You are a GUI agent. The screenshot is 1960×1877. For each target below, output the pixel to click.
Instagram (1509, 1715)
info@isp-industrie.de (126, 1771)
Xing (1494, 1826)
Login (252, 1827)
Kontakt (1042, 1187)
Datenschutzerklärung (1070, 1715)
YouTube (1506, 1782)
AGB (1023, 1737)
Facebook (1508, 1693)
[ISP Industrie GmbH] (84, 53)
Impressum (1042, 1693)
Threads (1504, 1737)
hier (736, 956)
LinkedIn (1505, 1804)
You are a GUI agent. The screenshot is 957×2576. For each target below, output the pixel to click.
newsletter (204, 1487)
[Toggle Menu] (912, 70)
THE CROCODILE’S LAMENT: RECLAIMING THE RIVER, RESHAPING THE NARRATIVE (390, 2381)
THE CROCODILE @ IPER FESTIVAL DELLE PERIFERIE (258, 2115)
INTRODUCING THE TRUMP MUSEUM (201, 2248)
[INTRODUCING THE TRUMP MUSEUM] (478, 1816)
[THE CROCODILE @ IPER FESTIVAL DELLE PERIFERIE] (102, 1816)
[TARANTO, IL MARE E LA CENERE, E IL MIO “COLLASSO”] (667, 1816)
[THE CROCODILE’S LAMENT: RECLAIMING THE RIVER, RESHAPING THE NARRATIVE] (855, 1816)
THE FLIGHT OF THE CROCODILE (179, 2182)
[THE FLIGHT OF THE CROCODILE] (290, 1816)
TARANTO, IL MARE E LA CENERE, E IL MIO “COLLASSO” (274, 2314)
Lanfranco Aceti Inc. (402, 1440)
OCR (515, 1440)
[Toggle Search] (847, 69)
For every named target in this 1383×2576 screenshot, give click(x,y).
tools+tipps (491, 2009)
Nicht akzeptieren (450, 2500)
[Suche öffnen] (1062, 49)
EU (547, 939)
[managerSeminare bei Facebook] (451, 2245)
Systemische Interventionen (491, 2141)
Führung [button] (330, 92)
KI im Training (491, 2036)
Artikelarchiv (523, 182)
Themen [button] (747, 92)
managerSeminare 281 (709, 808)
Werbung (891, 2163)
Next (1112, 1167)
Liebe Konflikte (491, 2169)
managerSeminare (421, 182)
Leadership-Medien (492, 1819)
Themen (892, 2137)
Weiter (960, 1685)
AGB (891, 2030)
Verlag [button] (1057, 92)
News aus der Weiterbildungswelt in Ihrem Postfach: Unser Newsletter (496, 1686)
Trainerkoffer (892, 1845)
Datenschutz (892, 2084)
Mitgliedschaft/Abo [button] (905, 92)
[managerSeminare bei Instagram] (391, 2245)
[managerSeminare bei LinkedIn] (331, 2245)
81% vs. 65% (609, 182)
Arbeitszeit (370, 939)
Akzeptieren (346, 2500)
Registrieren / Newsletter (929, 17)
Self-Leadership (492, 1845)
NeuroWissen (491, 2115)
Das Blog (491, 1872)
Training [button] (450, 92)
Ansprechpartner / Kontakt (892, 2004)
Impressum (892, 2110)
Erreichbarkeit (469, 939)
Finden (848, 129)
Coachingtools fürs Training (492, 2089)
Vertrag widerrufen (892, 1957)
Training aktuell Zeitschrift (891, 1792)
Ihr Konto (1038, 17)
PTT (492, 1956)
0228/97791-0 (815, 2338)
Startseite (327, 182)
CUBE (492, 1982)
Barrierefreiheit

**What is being asked**
Each record should come back exactly as written.

**Solution**
You are a GUI agent. The screenshot is 1960×1877. For each target below, output the pixel to click.
Instagram (1509, 1715)
info@isp-industrie.de (126, 1771)
Xing (1494, 1826)
Login (252, 1827)
Kontakt (1042, 1187)
Datenschutzerklärung (1070, 1715)
YouTube (1506, 1782)
AGB (1023, 1737)
Facebook (1508, 1693)
[ISP Industrie GmbH] (84, 53)
Impressum (1042, 1693)
Threads (1504, 1737)
hier (736, 956)
LinkedIn (1505, 1804)
You are a GUI agent. The screenshot is 957×2576. For each target below, output the pixel to click.
newsletter (204, 1487)
[Toggle Menu] (912, 70)
THE CROCODILE’S LAMENT: RECLAIMING THE RIVER, RESHAPING THE NARRATIVE (390, 2381)
THE CROCODILE @ IPER FESTIVAL DELLE PERIFERIE (258, 2115)
INTRODUCING THE TRUMP MUSEUM (201, 2248)
[INTRODUCING THE TRUMP MUSEUM] (478, 1816)
[THE CROCODILE @ IPER FESTIVAL DELLE PERIFERIE] (102, 1816)
[TARANTO, IL MARE E LA CENERE, E IL MIO “COLLASSO”] (667, 1816)
[THE CROCODILE’S LAMENT: RECLAIMING THE RIVER, RESHAPING THE NARRATIVE] (855, 1816)
THE FLIGHT OF THE CROCODILE (179, 2182)
[THE FLIGHT OF THE CROCODILE] (290, 1816)
TARANTO, IL MARE E LA CENERE, E IL MIO “COLLASSO” (274, 2314)
Lanfranco Aceti Inc. (402, 1440)
OCR (515, 1440)
[Toggle Search] (847, 69)
For every named target in this 1383×2576 screenshot, give click(x,y).
tools+tipps (491, 2009)
Nicht akzeptieren (450, 2500)
[Suche öffnen] (1062, 49)
EU (547, 939)
[managerSeminare bei Facebook] (451, 2245)
Systemische Interventionen (491, 2141)
Führung [button] (330, 92)
KI im Training (491, 2036)
Artikelarchiv (523, 182)
Themen [button] (747, 92)
managerSeminare 281 (709, 808)
Werbung (891, 2163)
Next (1112, 1167)
Liebe Konflikte (491, 2169)
managerSeminare (421, 182)
Leadership-Medien (492, 1819)
Themen (892, 2137)
Weiter (960, 1685)
AGB (891, 2030)
Verlag [button] (1057, 92)
News aus der Weiterbildungswelt in Ihrem Postfach: Unser Newsletter (496, 1686)
Trainerkoffer (892, 1845)
Datenschutz (892, 2084)
Mitgliedschaft/Abo [button] (905, 92)
[managerSeminare bei Instagram] (391, 2245)
[managerSeminare bei LinkedIn] (331, 2245)
81% vs. 65% (609, 182)
Arbeitszeit (370, 939)
Akzeptieren (346, 2500)
Registrieren / Newsletter (929, 17)
Self-Leadership (492, 1845)
NeuroWissen (491, 2115)
Das Blog (491, 1872)
Training [button] (450, 92)
Ansprechpartner / Kontakt (892, 2004)
Impressum (892, 2110)
Erreichbarkeit (469, 939)
Finden (848, 129)
Coachingtools fürs Training (492, 2089)
Vertrag widerrufen (892, 1957)
Training aktuell Zeitschrift (891, 1792)
Ihr Konto (1038, 17)
PTT (492, 1956)
0228/97791-0 (815, 2338)
Startseite (327, 182)
CUBE (492, 1982)
Barrierefreiheit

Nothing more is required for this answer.